Design for Behavior and Experience

The graduate-level course introduces human-centered design in the context of information visualization. It examines principles and techniques from information design, user-interface design, perceptual psychology and cognitive science. The goal is to help students develop a set of skills needed for human-centered design, such as learning to prototype, evaluate, and design a human-centered interface for a system.

The course is delivered as studio projects, individual and class critiques, lectures, discussions, and readings. In addition to participating in class discussions and critiques, students complete several short assignments leading to a final interactive prototype.
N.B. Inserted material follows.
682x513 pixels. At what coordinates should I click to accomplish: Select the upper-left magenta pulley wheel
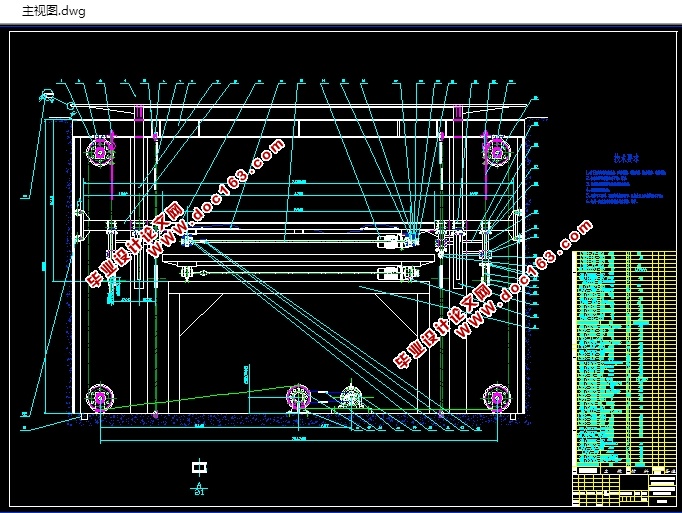(100, 152)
The assignments help students uncover latent design needs by observing and understanding human behavior (what we feel, say, need, do, and so on), toward defining and solving a design problem related to the topic of the semester: social media.

Social media data and applications offer interesting opportunities and challenges for human-centered design. Individually or in groups of two, students followed an iterative process for solving a design problem informed by feedback from their selected audience. Their goal was to find ways in which they could enrich people’s experience in this broad field of social media in the context of information visualization.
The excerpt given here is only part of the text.